“Together”: uma fusão física que arrepia

Eduardo Marino

Alison Brie e Dave Franco, casal na vida real, levam a codependência ao extremo num body horror intimista. Sob a direção de Michael Shanks, o filme bebe de David Cronenberg e dialoga com o contemporâneo "The Substance".

Num registo cru e pegajoso, “Together” começa como um drama de casal que tenta um recomeço e rapidamente se transforma numa parábola sobre simbiose emocional tornada carne: corpos que se aproximam até perderem fronteiras, desejo e medo misturados num mesmo plano, a intimidade convertida em cárcere.

Michael Shanks filma a metamorfose com paciência clínica — texturas de pele, feridas, aderências — numa linguagem que evoca a tradição de David Cronenberg (pensa em “The Fly” ou nas fissuras identitárias de “Dead Ringers”), mas com um olhar muito próprio para o quotidiano: cozinhas, casas de banho, lençóis colados à pele como segunda epiderme.
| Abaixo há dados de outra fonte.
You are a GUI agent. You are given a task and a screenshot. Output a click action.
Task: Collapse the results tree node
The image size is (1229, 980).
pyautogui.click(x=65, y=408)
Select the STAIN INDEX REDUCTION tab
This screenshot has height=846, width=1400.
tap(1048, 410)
A ligação com “The Substance” surge na obsessão pelo corpo como campo de batalha — identidade, desejo, poder —, só que aqui sem a sátira glam; é claustrofóbico, agreste e francamente inquietante.

Alison Brie e Dave Franco trazem uma química que ajuda a vender o impossível: quando o filme pede que a metáfora se torne literal, eles sustentam a verdade emocional da experiência, tornando crível que o amor, mal calibrado, possa devorar a individualidade de cada um.

Não há piscadelas cómicas; o filme recusa o alívio e prefere apertar o torniquete, cena após cena, até nos deixar com a pergunta que dói: quanto de nós estamos dispostos a sacrificar para “ficar juntos”?

“Together” é, no fim, um conto moral feito de carne e angústia — menos espetáculo, mais pesadelo íntimo — que confirma que o body horror continua a ser um território fértil do cinema atual.